Sam’s hospitality journey began long before Postmasters. Growing up in the UK, he was surrounded by a family culture of “cooking what you grew” and making the most of seasonal produce from the garden. That early experience shaped his attitude toward food and waste.

As a young child, he felt a strange pull toward New Zealand. “When I was four, I saw New Zealand on a map and just… connected with it,” Sam says. “Years later, when I arrived here, I felt this overwhelming sense of home.”

That feeling went even further when he arrived in Queenstown, where the nightlife, ski fields, and summer mountain sports sealed the deal. Sam built a career in hospitality, developed a strong work ethic, and eventually became self-employed, jumping to owner-operator when the opportunity to take on Postmasters came up.

“I’ve always believed that if you do the right thing, the right things will come your way,” he says.

Owner Sam serving up with a smile
Owner Sam serving up dishes with a smile

Sustainability that’s just… normal

Postmasters doesn’t wave a big green flag or throw around words like “zero waste.” Their approach is simpler than that: just make smart decisions, keep waste to a minimum, and treat resources with respect.

“There’s no formal waste reduction strategy here,” Sam says. “But that doesn’t mean we don’t think about it. It’s always been driven by a belief in doing what’s right and making it work for us.”

In the kitchen, Sam says he is big on correct storage, using the whole product, using any waste in different products, utilising pre-prepared or frozen products where applicable.

Accurately portioning at every stage is also important to ensure food is not being washed down the drain or coming back from tables to be thrown away.

No takeaways and a win(e) for the planet

When it came time to tackle the single-use waste of takeaway coffees, Sam and Maria made a bold move removing the takeaway option altogether.

Rather than fighting the endless cup debate, they asked a simple question, what makes the most sense for the business and for guests?

Turns out, the answer was to encourage people to sit down, slow down, and enjoy their coffee on-site. “It’s more sustainable, it’s more personal, and honestly, it’s a better experience,” says Sam.

Another small change that’s had a big impact is their partnership with Mount Edward Winery. By serving wine on tap, each 20-litre keg saves 26 bottles and two cardboard boxes from heading to the recycling bin. Even better? The kegs are reused, and the wine stays fresher for longer.

“It’s a great product, and it adds value for our guests,” Sam says. “It’s also just a smarter, cleaner way to do things.”

Mt Edward Wine On Tap
Mt Edward Wine on Tap

A menu for everyone

Ask Sam what his favourite dish on the menu is, and he’ll pause. “I don’t have a favourite thing on the menu,” he says. “I have a favourite menu that’s designed to make everyone happy.”

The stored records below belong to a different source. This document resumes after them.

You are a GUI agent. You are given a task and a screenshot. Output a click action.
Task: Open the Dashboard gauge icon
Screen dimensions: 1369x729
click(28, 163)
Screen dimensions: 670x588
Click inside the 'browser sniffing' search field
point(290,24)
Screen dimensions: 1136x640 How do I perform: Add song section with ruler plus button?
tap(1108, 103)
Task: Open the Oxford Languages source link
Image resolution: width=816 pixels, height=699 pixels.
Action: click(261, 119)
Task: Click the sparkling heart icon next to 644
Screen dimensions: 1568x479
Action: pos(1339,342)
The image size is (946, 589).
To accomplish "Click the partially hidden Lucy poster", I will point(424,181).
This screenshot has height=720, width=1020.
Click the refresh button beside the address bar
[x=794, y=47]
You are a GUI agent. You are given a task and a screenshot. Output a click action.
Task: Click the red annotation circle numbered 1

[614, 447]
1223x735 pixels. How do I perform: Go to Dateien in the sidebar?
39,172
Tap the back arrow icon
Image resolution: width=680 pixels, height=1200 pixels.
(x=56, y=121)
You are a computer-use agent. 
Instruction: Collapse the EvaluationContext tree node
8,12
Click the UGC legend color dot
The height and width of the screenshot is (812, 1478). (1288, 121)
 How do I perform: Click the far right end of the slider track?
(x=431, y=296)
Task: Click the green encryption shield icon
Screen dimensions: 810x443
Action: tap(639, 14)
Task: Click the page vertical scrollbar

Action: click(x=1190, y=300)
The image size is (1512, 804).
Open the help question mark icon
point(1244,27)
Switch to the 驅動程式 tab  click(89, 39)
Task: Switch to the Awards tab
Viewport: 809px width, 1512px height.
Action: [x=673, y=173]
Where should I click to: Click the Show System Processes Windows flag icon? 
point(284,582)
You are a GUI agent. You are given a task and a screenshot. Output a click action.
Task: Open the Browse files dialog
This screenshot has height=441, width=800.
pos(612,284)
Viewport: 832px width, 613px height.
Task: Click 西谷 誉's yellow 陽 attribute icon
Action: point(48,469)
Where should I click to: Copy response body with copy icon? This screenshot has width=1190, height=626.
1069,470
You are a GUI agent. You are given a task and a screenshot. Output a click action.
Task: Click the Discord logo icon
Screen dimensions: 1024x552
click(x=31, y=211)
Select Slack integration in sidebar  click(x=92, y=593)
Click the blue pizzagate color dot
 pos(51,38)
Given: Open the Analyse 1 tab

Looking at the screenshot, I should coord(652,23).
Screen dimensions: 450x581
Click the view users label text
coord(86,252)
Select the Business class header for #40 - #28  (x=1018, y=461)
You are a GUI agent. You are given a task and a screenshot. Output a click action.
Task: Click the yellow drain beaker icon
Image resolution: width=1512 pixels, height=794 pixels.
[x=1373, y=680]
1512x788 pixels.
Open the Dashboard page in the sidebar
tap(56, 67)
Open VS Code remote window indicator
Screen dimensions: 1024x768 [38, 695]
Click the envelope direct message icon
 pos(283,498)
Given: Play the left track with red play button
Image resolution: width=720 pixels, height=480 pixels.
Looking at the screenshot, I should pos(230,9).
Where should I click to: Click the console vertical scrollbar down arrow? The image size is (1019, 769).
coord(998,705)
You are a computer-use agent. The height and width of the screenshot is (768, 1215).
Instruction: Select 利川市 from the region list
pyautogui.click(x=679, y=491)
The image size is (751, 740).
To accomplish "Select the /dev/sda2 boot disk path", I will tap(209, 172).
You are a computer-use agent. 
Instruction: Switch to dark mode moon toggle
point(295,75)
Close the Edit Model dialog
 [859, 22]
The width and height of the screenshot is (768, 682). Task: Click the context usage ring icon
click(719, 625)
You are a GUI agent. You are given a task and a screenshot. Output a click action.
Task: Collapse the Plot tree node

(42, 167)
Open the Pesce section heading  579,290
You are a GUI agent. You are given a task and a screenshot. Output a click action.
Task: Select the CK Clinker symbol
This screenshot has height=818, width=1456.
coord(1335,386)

That menu shifts with the seasons and champions local suppliers wherever possible. Many of the herbs are grown in their own garden, and the kitchen caters to a range of dietary needs including gluten-free, thanks to a dedicated coeliac-friendly fryer.

Whether you're popping in for a relaxed long lunch, sipping a local wine in the sunny garden bar, or refuelling after a bike ride through Arrowtown, there's something here for everyone.

Celebrating at Postmasters
Friends Celebrating at Postmasters

Keeping it real in Arrowtown

Postmasters might not have a shiny sustainability badge or a zero-waste certification on the wall, but maybe that’s the point. What you’ll find instead is a place where choices are made with care, traditions are respected, and the food is as down-to-earth as the people who serve it.

So next time you're in Arrowtown, make a stop at Postmasters. Have a glass of wine on tap, enjoy a dish made with local love, and know you're supporting a business that's built on doing the right thing, even if it’s just one compost bin at a time.